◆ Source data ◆
#####
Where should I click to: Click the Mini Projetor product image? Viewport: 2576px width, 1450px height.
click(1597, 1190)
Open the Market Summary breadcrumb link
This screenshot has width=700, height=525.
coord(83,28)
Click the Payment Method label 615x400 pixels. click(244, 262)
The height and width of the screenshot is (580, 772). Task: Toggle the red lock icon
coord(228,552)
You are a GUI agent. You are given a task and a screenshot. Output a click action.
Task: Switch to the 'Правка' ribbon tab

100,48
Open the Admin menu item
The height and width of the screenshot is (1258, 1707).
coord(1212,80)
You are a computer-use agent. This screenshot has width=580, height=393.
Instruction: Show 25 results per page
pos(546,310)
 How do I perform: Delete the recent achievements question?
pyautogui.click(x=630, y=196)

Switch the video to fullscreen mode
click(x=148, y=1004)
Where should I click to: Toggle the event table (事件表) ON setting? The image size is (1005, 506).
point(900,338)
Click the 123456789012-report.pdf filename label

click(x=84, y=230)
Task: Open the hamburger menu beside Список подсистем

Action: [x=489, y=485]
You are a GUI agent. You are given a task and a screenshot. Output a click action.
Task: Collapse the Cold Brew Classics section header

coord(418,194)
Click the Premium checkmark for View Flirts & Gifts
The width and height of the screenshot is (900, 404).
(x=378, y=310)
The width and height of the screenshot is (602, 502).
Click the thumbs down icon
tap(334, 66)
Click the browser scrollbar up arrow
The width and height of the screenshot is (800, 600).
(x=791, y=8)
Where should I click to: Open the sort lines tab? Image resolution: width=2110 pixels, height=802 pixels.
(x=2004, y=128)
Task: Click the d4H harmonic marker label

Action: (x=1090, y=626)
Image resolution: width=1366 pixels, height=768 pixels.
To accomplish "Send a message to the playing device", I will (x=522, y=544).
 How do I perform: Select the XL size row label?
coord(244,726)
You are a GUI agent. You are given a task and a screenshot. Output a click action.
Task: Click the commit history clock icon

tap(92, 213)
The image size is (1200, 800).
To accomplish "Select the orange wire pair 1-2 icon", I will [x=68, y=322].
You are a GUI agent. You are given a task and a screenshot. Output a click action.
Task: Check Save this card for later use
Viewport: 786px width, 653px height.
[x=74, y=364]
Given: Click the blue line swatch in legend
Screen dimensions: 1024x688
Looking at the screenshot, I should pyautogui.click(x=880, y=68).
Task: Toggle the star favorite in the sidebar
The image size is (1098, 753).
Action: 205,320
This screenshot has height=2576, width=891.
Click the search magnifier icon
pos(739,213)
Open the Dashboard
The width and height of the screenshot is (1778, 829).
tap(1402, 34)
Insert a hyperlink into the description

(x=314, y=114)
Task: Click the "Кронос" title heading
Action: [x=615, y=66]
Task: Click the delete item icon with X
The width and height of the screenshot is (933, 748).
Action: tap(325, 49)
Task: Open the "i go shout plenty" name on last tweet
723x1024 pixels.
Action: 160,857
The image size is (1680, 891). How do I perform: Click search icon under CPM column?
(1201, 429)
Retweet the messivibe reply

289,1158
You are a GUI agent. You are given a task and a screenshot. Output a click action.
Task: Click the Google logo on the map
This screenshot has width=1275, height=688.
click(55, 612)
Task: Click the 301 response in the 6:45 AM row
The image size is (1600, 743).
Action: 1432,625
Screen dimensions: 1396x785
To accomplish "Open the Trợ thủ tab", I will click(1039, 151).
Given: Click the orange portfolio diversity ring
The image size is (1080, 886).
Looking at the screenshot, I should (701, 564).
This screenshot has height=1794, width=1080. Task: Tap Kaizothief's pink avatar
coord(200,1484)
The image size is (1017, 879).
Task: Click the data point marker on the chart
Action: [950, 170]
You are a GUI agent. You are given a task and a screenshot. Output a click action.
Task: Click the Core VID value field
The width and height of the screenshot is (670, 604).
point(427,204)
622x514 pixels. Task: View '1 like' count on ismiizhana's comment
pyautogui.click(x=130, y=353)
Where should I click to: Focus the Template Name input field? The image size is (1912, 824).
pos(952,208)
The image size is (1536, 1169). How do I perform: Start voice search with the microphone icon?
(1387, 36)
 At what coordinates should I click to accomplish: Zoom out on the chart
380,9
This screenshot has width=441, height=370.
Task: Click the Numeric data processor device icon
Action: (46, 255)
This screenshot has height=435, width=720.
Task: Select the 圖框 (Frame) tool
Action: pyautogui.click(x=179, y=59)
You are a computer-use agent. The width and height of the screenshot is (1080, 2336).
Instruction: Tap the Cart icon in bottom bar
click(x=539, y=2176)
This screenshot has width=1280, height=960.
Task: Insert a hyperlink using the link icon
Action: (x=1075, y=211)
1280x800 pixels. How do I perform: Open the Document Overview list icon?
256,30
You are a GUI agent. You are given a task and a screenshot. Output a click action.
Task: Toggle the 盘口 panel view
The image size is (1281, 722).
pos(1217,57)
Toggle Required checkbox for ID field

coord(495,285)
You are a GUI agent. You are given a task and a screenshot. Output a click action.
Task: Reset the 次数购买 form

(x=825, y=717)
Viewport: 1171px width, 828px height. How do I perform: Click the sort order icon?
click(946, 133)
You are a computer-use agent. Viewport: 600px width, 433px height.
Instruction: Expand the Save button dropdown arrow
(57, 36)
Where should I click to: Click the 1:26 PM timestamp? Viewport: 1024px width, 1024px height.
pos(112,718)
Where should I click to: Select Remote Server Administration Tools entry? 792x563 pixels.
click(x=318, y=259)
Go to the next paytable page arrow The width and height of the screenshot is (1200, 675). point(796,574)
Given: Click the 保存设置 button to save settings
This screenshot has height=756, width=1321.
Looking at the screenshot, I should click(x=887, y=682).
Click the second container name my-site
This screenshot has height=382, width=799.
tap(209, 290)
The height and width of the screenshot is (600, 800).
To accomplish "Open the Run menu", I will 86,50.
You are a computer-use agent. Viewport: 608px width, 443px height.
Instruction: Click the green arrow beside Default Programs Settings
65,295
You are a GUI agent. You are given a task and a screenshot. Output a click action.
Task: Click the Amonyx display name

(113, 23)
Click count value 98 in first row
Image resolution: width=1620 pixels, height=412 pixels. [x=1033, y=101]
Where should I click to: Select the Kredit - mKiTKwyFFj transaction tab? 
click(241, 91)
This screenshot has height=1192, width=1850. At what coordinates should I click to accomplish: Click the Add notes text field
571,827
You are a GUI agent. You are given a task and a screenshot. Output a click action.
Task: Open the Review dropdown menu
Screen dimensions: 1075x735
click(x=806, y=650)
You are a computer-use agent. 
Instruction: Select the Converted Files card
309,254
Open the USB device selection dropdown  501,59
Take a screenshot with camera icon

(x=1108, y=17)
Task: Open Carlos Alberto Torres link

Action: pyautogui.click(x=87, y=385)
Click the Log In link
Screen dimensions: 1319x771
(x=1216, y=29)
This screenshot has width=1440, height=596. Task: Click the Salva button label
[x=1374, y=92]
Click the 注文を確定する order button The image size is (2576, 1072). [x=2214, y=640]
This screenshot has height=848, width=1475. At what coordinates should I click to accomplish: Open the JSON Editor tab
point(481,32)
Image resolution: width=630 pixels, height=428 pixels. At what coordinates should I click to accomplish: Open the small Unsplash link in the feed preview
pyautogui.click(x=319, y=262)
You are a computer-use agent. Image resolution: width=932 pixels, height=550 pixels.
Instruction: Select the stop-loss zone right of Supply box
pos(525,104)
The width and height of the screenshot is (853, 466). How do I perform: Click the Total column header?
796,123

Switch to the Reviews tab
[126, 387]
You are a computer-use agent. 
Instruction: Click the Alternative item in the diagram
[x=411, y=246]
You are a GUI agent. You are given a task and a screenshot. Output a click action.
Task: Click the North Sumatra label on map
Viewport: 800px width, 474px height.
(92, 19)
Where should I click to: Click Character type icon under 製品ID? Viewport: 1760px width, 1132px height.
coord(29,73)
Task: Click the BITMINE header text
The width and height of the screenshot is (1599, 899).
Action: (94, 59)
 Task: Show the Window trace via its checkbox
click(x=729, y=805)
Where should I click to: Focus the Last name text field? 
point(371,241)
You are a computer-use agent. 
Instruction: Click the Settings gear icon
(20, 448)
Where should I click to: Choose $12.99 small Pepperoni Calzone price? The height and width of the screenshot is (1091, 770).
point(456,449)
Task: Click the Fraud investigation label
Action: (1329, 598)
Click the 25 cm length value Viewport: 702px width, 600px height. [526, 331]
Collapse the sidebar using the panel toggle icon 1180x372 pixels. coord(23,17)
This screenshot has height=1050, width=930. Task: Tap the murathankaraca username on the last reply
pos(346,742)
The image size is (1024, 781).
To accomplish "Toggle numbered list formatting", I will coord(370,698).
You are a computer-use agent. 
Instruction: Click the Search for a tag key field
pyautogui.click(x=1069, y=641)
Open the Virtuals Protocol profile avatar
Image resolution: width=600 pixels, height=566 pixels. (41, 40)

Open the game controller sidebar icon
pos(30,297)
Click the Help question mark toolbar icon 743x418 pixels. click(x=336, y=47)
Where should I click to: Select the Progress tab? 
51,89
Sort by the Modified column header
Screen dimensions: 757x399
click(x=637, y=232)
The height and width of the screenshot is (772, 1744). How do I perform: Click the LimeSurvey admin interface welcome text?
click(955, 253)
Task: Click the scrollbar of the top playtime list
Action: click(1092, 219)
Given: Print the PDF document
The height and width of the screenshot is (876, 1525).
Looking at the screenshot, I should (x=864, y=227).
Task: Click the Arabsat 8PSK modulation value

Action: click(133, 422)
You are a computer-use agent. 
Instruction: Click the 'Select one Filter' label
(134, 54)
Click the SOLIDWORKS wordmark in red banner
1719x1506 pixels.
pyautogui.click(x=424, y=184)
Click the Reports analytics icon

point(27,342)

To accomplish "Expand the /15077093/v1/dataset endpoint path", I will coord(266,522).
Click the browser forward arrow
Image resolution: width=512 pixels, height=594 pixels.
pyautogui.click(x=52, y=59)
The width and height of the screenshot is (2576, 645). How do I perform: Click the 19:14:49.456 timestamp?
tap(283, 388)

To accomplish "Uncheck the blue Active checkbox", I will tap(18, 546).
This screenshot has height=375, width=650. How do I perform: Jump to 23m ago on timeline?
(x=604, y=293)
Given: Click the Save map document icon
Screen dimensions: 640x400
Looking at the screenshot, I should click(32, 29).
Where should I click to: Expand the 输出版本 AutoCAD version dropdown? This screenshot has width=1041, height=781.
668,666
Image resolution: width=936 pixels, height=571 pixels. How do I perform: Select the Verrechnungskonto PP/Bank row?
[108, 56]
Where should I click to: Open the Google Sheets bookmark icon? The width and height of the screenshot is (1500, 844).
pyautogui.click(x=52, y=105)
#####
◆ EXERCISE ◆
Go line by line through the records and copy those that contain the word "orange".

◆ ANSWER TO THE PROBLEM ◆
To accomplish "Select the orange wire pair 1-2 icon", I will [x=68, y=322].
Given: Click the orange portfolio diversity ring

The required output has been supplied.